Quanta vez eu lhe disse as minhas alegrias,
Sentindo-o, forte e belo, estremecer, cativo
Dos meus sonhos, num brando exalar de harmonias!
Hoje o meu velho amigo, hoje o mar, como vivo,
Só me traz o pavor e cruéis agonias.
Já não posso fitá-lo, ai! não posso, que avivo
Estas penas sem fim! estas mágoas sombrias!
Porque o verde do mar lembra o verde de uns olhos
Que me foram na vida a suprema ventura.
E por quem vivo agora a gemer e a chorar.
Olhos cheios de luz, olhos cheios de escolhos,
Cheios duma divina expressão de ternura,
E cruéis... e fatais como as águas do mar...
(Lôbo, Antônio. Os Novos Atenienses. São Luís: SIOGE/AML, 1970. p.58.)
SERTANEJAS
Luís de Carvalho
I
Vem nascendo a manhã. A lavandisca
Desfere o canto à sombra das ramadas.
Tremendo, o orvalho límpido faísca
Das paineiras nas flores desatadas.
Solta, pelos capões correndo, a arisca
Seriema as estridentes gargalhadas.
E a aurora as nuvens de oiro e sangue risca,
Doira e ensangüenta a areia das estradas.
Todo o sertão está desperto. O brando
E frio vento da manhã sacode
O mangueiral, as mangas despencando.
Sobe da mata o aroma das resinas.
E a codorniz, assobiando, acode
Aos pios matinais das sururinas.
II
Meio dia. Lá fora um sol violento
Cai do céu, queima o pó, doira as espigas.

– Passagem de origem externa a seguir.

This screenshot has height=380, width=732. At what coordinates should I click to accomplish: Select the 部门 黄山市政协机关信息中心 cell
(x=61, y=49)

À beira da água o gado sonolento
Repousa, e batem roupa as raparigas.
Agora a mata é quieta e muda. O vento
Cessou. Cessaram todas as cantigas.
Nem um leve rumor, nem um lamento
No seio bom das árvores amigas.
O engenho, entanto, à luz do sol trabalha.
A cana guincha nas moendas. Fuma
Fuligem negra a férvida fornalha.
Borbulha o mel nas tachas referventes
E um bafo sobe, ao desflorar da espuma,
Entre o fragor das máquinas trementes.
III
Agora o curvo céu resplende. O cheiro
Bom da jurema os ares embalsama.
Dorme o curral. O gênio feiticeiro
Da noite anda a sonhar de rama em rama.
Fia o luar nas árvores a trama
Da luz. Da casa-grande no terreiro
Tem a viola enleios de quem ama,
Entre os dedos nervosos do vaqueiro.
Grilos... O fogo azul dos pirilampos...
O murmurar dos ninhos e do rio,
A mãe-da-lua aos gritos pelos campos...
Noite de minha terra, mansa e boa!
Deixa que eu durma ouvindo o desafio
Das cantigas dos sapos na lagoa!...
(p. 63-64)
(Lôbo, Antônio. Os Novos Atenienses. 2. ed. São Luís: SIOGE/AML, 1970.)